Using the records below, write out again exactly the lines that begin at the line containing "For every named" and end at the line containing "Blog (660, 2210)", and no other lines.

● Data to process
────────────────────────────────────────

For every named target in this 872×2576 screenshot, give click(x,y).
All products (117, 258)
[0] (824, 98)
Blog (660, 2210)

────────────────────────────────────────

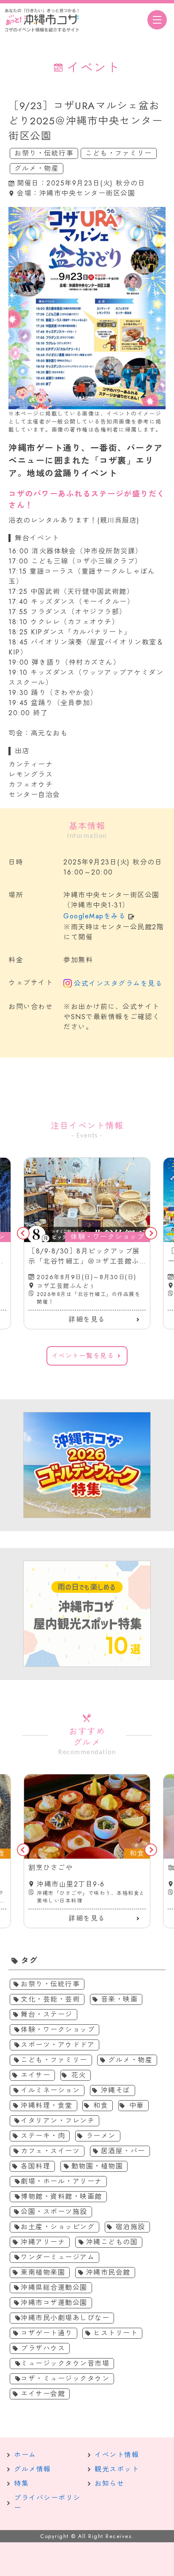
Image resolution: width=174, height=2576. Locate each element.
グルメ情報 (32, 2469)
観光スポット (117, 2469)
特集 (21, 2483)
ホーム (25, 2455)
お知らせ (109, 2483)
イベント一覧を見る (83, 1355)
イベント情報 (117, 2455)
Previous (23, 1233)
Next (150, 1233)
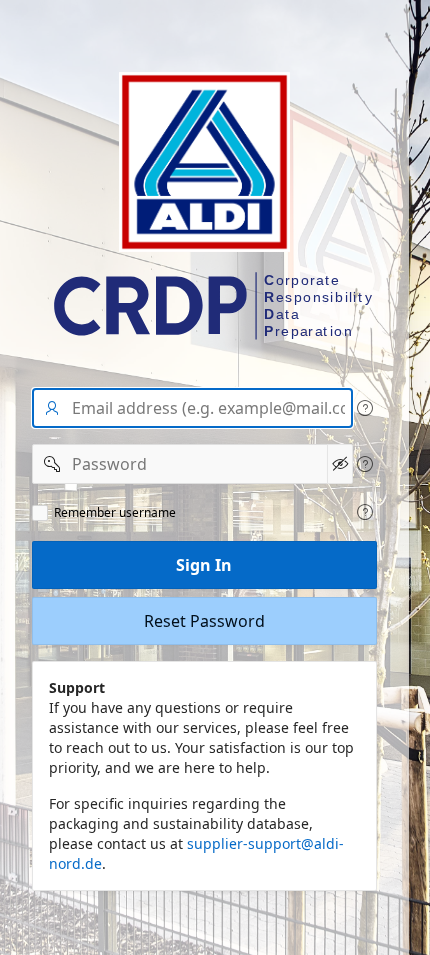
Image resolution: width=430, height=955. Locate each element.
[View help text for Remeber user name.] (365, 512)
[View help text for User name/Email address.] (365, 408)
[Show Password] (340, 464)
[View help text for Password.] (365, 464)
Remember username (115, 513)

────────────────────────────────────────

● Response to this exercise
For every named target in this 872×2576 screenshot, give click(x,y).
All products (117, 258)
[0] (824, 98)
Blog (660, 2210)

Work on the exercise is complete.